Guide November 11, 2024

Code Review Patterns for Microservices Communication

Each service passes its own review. The communication between them passes nobody's review. That is where the real failures hide.

A network diagram of interconnected microservices with highlighted communication paths between nodes

Microservices architecture distributes your system across independent services. It also distributes the problems. Each service has its own repository, its own team, and its own review process. Within a single service, code quality can be excellent. But the communication between services – the API contracts, the error propagation, the retry logic, the consistency guarantees – often receives no structured review at all.
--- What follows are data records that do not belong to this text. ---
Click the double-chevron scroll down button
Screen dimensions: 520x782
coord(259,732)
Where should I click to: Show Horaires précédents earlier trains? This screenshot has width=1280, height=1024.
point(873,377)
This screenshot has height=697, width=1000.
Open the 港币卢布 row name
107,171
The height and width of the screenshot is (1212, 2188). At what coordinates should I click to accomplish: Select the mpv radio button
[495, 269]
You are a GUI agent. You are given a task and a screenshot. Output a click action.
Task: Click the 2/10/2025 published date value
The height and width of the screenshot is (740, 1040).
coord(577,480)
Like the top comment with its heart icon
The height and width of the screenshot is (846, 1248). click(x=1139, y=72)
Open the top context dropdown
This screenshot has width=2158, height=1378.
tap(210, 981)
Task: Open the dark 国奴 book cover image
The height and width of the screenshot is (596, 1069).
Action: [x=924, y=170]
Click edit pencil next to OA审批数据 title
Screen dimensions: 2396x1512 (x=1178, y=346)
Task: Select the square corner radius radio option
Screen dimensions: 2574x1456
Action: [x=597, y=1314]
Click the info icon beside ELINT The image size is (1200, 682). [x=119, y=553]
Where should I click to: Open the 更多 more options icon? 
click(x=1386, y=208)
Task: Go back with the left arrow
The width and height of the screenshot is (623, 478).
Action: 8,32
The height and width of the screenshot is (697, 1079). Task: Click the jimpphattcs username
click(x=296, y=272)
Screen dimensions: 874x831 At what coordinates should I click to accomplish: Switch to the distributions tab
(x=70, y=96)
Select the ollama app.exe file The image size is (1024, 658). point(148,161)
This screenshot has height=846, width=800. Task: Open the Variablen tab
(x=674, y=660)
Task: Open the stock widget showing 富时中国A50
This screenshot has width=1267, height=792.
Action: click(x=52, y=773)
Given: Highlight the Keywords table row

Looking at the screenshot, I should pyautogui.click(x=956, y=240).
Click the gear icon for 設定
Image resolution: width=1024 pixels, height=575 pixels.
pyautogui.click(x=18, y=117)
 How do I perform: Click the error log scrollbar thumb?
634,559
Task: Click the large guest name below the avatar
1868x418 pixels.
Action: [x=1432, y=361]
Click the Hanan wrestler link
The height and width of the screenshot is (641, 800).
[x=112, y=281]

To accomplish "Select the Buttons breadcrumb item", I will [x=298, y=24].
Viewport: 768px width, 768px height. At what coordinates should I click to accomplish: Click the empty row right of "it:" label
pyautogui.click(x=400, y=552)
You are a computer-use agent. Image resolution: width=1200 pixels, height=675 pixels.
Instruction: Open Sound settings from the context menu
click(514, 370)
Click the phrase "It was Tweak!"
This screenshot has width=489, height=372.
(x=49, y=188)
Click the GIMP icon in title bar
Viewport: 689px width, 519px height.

This is where the most damaging failures occur. Not inside a service, but between services. A retry storm that takes down a downstream dependency. An API contract change that breaks three consumers silently. An eventual consistency bug that corrupts data across two services over the course of hours before anyone notices.

Reviewing microservices in isolation is necessary but not sufficient. The communication patterns between services deserve equal scrutiny.

API contract drift

API contracts are the agreements between services about what data they exchange and in what format. In theory, these contracts are well-defined and versioned. In practice, they drift.

Drift happens gradually. A producer adds an optional field to a response. A consumer starts depending on that field without the producer knowing. Another consumer ignores a newly required field in a request. The contract that was once clear and shared becomes a set of assumptions that differ between producer and consumer.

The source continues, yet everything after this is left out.